Brief = Copy the material from the line containing "Where should I click to: Click the BEDROOM" through the line containing "coord(159,199)", swapping "screenshot" for "capture" and keeping everything else the same. Leave out the pictures.

Data on locating visible targets =
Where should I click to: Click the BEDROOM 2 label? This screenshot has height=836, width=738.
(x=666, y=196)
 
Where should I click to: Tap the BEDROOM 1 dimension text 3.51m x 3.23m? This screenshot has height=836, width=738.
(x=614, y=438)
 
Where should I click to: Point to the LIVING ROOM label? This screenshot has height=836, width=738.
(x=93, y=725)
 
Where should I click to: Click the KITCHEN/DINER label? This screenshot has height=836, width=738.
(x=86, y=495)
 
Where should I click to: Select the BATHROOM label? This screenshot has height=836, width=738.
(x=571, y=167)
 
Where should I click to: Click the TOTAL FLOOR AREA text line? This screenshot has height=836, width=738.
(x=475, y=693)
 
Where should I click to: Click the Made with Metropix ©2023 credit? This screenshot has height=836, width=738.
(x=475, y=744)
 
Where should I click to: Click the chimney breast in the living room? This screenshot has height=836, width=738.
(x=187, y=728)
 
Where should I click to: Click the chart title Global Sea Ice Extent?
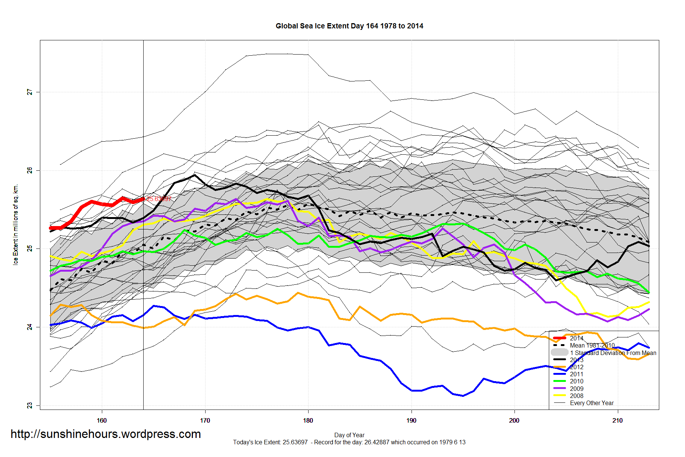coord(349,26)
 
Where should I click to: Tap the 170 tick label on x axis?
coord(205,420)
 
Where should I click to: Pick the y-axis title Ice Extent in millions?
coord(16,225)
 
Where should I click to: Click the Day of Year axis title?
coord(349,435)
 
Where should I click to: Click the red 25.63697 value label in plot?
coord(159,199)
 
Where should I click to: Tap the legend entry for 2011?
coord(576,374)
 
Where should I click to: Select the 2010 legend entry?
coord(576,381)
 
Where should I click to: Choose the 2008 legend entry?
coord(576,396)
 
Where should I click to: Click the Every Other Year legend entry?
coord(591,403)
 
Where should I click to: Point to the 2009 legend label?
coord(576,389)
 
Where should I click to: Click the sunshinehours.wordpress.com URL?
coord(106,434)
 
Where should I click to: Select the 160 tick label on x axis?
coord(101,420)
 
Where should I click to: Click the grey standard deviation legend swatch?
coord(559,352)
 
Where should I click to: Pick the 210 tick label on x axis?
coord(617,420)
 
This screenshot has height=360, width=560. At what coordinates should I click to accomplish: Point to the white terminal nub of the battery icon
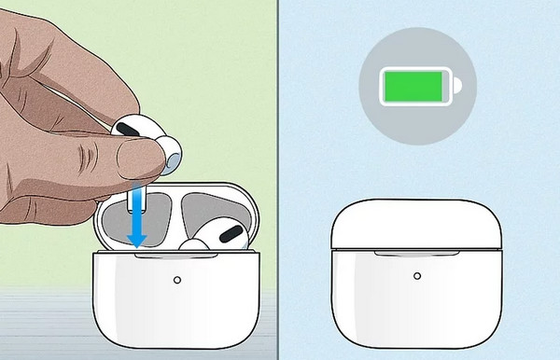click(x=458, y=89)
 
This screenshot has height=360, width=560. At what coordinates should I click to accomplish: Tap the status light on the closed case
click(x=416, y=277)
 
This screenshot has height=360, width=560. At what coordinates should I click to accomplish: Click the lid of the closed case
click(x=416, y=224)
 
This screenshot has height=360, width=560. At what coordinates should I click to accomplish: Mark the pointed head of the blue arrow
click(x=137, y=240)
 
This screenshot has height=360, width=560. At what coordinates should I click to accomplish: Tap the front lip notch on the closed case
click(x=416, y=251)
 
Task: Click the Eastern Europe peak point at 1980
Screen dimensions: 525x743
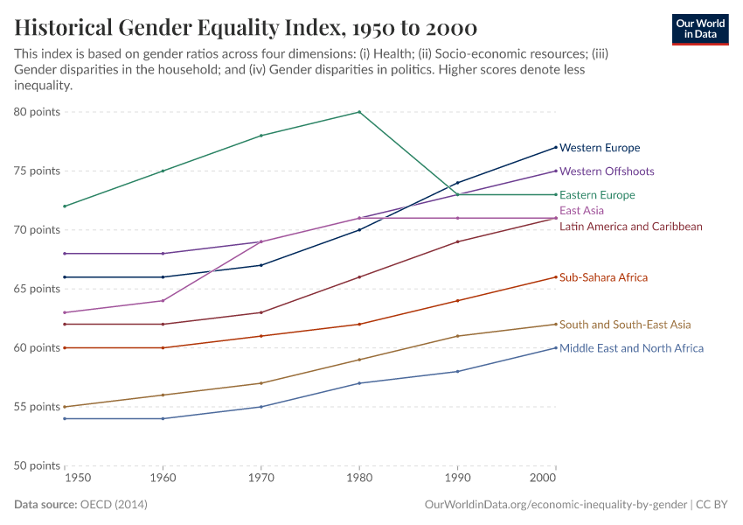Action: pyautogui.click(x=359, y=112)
--
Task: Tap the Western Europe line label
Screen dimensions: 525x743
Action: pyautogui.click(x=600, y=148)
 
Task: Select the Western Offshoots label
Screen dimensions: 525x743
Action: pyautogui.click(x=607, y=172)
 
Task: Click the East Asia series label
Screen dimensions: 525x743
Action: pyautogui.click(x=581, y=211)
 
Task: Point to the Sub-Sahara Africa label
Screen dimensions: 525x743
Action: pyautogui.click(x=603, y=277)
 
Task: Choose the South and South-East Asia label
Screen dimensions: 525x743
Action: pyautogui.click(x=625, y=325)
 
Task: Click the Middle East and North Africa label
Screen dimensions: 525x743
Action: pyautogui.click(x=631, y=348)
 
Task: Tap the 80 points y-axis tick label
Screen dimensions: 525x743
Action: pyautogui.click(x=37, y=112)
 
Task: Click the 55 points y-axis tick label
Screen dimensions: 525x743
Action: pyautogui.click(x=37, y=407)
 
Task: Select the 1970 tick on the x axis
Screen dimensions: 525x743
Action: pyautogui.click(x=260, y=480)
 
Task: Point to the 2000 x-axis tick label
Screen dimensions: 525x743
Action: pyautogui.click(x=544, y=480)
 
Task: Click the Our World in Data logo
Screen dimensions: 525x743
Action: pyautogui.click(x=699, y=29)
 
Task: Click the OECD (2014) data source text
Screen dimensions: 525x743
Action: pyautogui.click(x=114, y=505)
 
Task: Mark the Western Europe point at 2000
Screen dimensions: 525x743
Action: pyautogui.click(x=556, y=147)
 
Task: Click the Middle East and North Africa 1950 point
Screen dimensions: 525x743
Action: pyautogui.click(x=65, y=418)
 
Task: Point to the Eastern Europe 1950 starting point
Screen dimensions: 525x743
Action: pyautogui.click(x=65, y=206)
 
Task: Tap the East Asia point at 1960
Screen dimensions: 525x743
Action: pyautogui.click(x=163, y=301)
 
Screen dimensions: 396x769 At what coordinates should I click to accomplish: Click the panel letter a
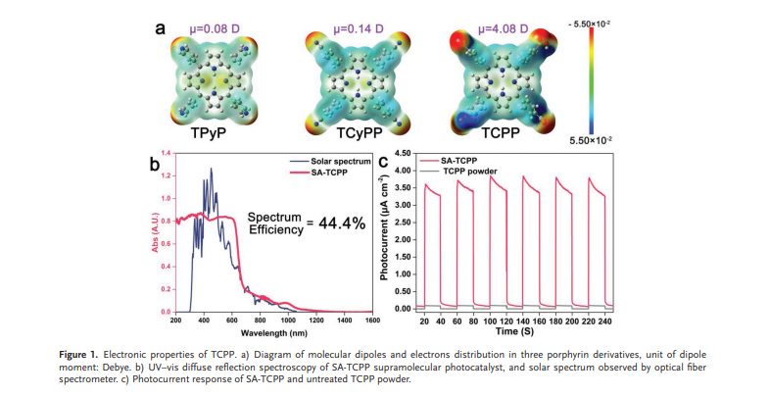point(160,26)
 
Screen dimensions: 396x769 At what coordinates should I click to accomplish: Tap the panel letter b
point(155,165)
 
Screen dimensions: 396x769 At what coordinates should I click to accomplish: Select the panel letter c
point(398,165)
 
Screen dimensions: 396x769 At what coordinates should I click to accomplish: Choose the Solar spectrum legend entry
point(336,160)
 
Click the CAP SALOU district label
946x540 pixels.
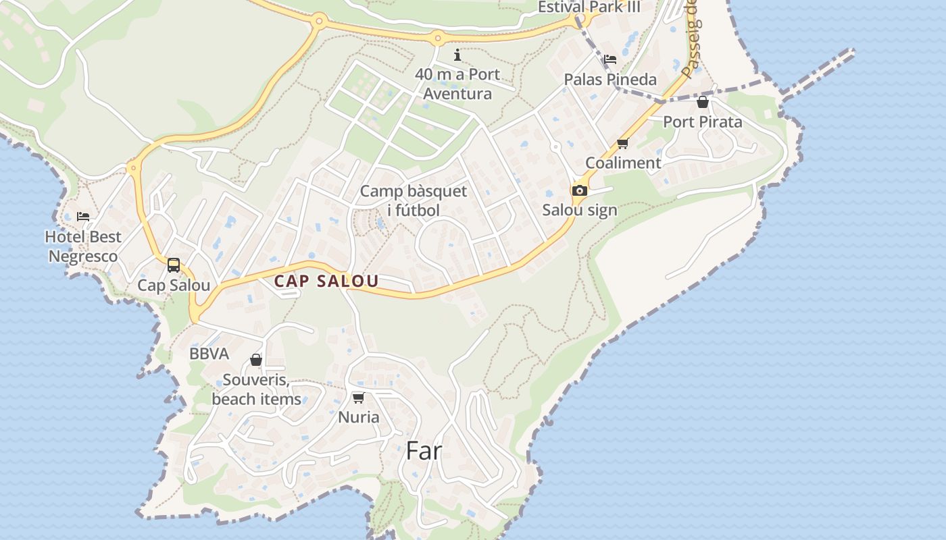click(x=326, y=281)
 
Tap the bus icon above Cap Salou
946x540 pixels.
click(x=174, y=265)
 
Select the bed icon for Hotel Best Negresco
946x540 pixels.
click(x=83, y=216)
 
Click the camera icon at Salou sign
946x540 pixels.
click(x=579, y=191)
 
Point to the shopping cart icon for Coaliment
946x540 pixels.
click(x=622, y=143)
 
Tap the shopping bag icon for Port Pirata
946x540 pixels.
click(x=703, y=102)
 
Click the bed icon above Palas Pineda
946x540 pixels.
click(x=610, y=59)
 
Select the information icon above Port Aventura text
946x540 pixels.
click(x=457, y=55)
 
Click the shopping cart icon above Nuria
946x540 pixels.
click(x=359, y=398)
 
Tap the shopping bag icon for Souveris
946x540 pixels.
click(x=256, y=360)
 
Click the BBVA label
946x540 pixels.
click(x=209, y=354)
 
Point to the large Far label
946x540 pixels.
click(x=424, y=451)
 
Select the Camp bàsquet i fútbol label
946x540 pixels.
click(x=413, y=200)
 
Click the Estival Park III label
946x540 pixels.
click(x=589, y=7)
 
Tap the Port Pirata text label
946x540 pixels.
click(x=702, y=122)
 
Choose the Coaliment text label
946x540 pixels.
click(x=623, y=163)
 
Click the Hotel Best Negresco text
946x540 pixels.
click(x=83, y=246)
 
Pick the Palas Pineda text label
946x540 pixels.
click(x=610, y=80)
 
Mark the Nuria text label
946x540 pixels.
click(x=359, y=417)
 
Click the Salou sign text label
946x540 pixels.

Finished answer =
Where should I click to: Click the BEDROOM 2 label? This capture has height=836, width=738.
(x=666, y=196)
 
Where should I click to: Tap the BEDROOM 1 dimension text 3.51m x 3.23m? This capture has height=836, width=738.
(x=614, y=438)
 
Where should I click to: Point to the LIVING ROOM label? This capture has height=836, width=738.
(x=93, y=725)
 
Where should I click to: Click the KITCHEN/DINER label? This capture has height=836, width=738.
(x=86, y=495)
 
Where should I click to: Select the BATHROOM label? This capture has height=836, width=738.
(x=571, y=167)
 
Where should I click to: Click the TOTAL FLOOR AREA text line? This capture has height=836, width=738.
(x=475, y=693)
 
Where should I click to: Click the Made with Metropix ©2023 credit? This capture has height=836, width=738.
(x=475, y=744)
 
Where should I click to: Click the chimney breast in the living room? This capture has height=836, width=738.
(x=187, y=728)
 
Where should I click to: Click the chart title Global Sea Ice Extent?
coord(349,26)
 
Where should I click to: Tap the 170 tick label on x axis?
coord(205,420)
 
Where should I click to: Pick the y-axis title Ice Extent in millions?
coord(16,225)
 
Where should I click to: Click the Day of Year axis title?
coord(349,435)
 
Where should I click to: Click the red 25.63697 value label in plot?
coord(159,199)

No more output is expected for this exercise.